Sous un ciel bas et chargé, Cap-Haïtien s’est réveillé ce mardi matin au rythme d’une pluie continue qui a rapidement imposé sa loi à la ville. Dès l’aube, l’eau s’est installée dans les rues, transformant des axes familiers en zones d’incertitude et de ralentissement.
Très tôt, les premiers signes de saturation sont apparus. Les trottoirs ont disparu sous une couche d’eau trouble, les chaussées ont cédé, et la circulation est devenue laborieuse. Des parents ont rebroussé chemin avec leurs enfants, des employés ont renoncé à rejoindre leur lieu de travail, piégés par des rues impraticables.
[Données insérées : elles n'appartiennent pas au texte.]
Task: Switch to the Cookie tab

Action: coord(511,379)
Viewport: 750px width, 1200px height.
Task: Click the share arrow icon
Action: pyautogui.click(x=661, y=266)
Au fil des heures, l’eau a gagné du terrain. Du centre-ville aux quartiers périphériques, les mêmes scènes se répètent, routes submergées, caniveaux engorgés, habitants contraints d’improviser. À certains endroits, des riverains, armés de pelles et de morceaux de bois, tentent de libérer les passages obstrués, dans l’espoir de ralentir la progression des eaux vers les maisons.
Plusieurs zones situées à l’est et au sud de la ville figurent parmi les plus affectées. Là, l’état des infrastructures accentue l’impact des précipitations. Les canaux de drainage, mal entretenus ou encombrés de déchets, peinent à jouer leur rôle, provoquant des débordements rapides et parfois incontrôlables.